Exercise: Report each line of the records that contains the string "treasure", treating uppercase and lowercase letters as different.

Records of text and element pointing
--

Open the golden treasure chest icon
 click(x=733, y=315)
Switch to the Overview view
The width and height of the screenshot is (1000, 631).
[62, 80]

--

The reply:
Open the golden treasure chest icon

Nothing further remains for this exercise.